Hari briefing tiba. Aku bangun penuh semangat. Kukenakan kerudung baru biar
lebih semangat lagi (hahh, bagian yang ini gak nyambung ya?). Aku diantar oleh
suamiku beserta keempat anakku yang tak pernah mau ditinggal di rumah. Mereka
mau saja didesak-desak untuk bergegas siap-siap padahal itu hari Minggu, hari
mereka bersantai. Aku tidak mau datang terlambat. Udara dingin karena hujan
yang mengguyur Banjarmasin tidak menghalangi kami untuk berangkat sesegera
mungkin. Sepanjang jalan kami ditemani nyanyian hujan. Agak susah menemukan
gedung lokasi acara karena sebelumnya
kami tidak pernah ke sana. Anakku menggunakan GM. Setibanya di tempat acara,
kulihat panitia sedang memasang spanduk di gerbang utama. Peserta yang lain
belum datang. Di meja registrasi aku mendapatkan kartu tanda pengenal dan pin
KI. Eh, kok ada tulisan www.indonesiamengajar.org yaa di bagian bawahnya. Panitanya semua ramah-ramah dan masih
muda-muda. Setelah Rima, aku disapa oleh Jida. Orangnya cantik, ramah dan penuh
semangat. Jida mengingatkanku pada Yunisa, mahasiswaku dulu di D4 yang sekarang
sudah lulus S2. Melihat Jida dan kawan-kawan, aku optimis banua bisa maju. Kulihat
ada seorang pemuda berbaju kaos jingga dan rompi bertuliskan Indonesia
Mengajar. Sebenarnya aku ingin menyapanya tapi aku merasa terlalu tua untuk itu
(hihi...:)) sejam kemudian aku menyesal tidak melakukannya. Ternyata dia guru
muda dalam program Indonesia Mengajar. Namanya Dikun. Ia berasal dari Palembang
dan ditempatkan di Loksado. Dia salah satu pemateri di hari briefing. Dari
materi yang ia sampaikan aku baru tahu, ternyata KI adalah turunan dari program
Indonesia Mengajar. Pantas saja ada tulisan Indonesia Mengajarnya. Betapa
bahagianya aku ketika mengetahui hal itu. Itu artinya, salah satu impianku
terwujud!
Setelah menerima materi, kami para relawan dibagi menjadi tiga kelompok
karena untuk program KI Bjb hanya mendatangi tiga sekolah dasar negeri. Aku
termasuk dalam kelompok SDN Palam 3. Di kelompokku ada Abhel sang psikolog, ada
Deddy ahli gizi, Karina ahli transportasi sekaligus dosen, Dwi yang
enterpreuner, Alfian nurse, Sudais, Andry, Effendy, Rizka, Tiara, Elvin, Said.

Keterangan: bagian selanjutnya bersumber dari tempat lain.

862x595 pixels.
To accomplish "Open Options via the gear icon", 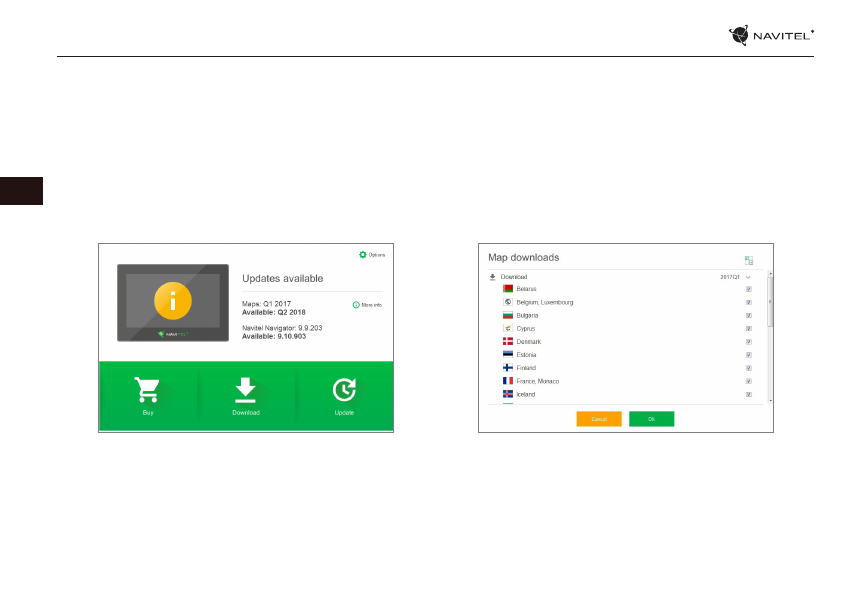I will click(363, 255).
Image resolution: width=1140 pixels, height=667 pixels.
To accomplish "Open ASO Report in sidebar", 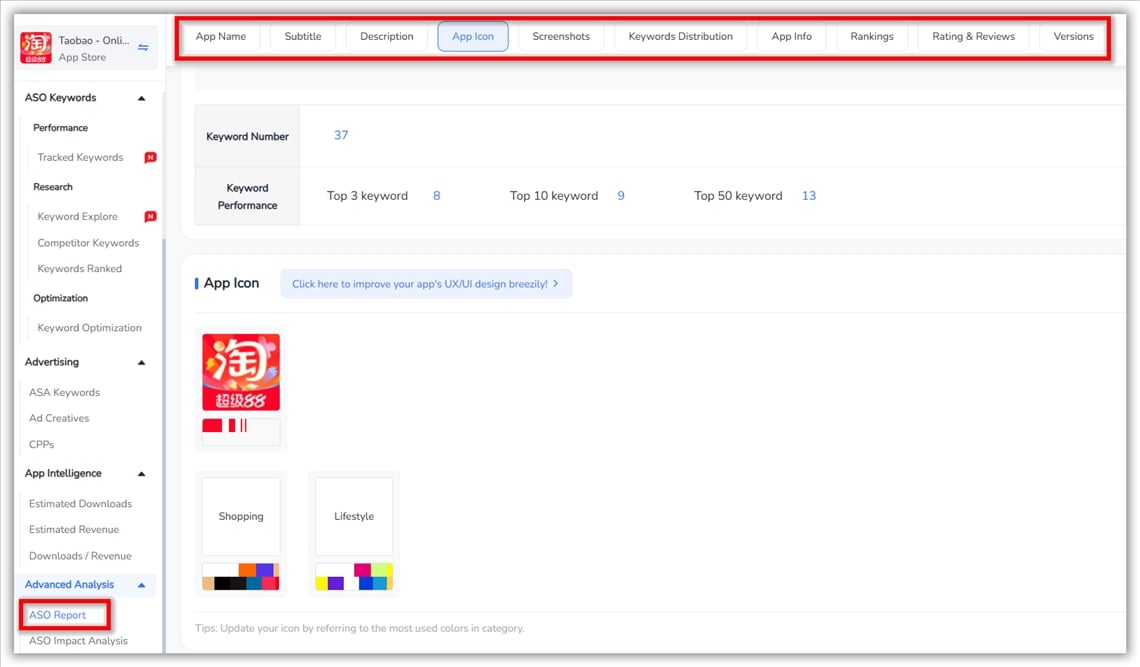I will pyautogui.click(x=58, y=615).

Kami berasal dari tiga kategori yaitu inspirator yang tugasnya mengajar,
fotografer dan videografer. Oiya selain
kami, dalam grup tersebut ada juga fasilitator, mereka adalah Ina alias
Sauqina, Hajidah, dan Rima. Jida sang koordinator juga ada lhoo. Di hari
briefing tidak semua bisa datang. (Nanti di hari inspirasi ada juga yang
akhirnya tidak bisa datang karena erbagai alasan). kami mendiskusikan rencana
untk hari inspirasi. Pertama-tama setelah dikenalkan oleh Ina sang fasilitator
kelompok Palam 3, kami memilih ketua kelompok. Karena yang paling keren itu Kak
Abhel, jadilah dia yang kami tunjuk jadi ketua. Selanjutnya komunikasi terjalin
melalui grup WA. Aku bersimpulan bahwa dalam timku banyak orang yang lucu dan
menyenangkan. Kelak simpulanku salah lho. Ternyata mereka tidak lucu tapi
lucuuu pakai bingits. Oiya, Seharusnya ada observasi ke sekolah sebelum hari H
dan ada rapat keompok tapi aku tidak bisa ikut. Aku hanya bisa membaca hasil
rapatnya di grup WA. Aku mendapat giliran dari pukul 08.30 di kelas 1 2 3. Hari
inspirasi adalah hari Senin. Jadi, kami bakalan ikut upacara bendera di
sekolah. Aku jadi sentimentil, terkenang masa indah waktu jadi murid yang tiap
senin pagi ikut upacara bendera. Aku ingin upacara di sekolah lagi....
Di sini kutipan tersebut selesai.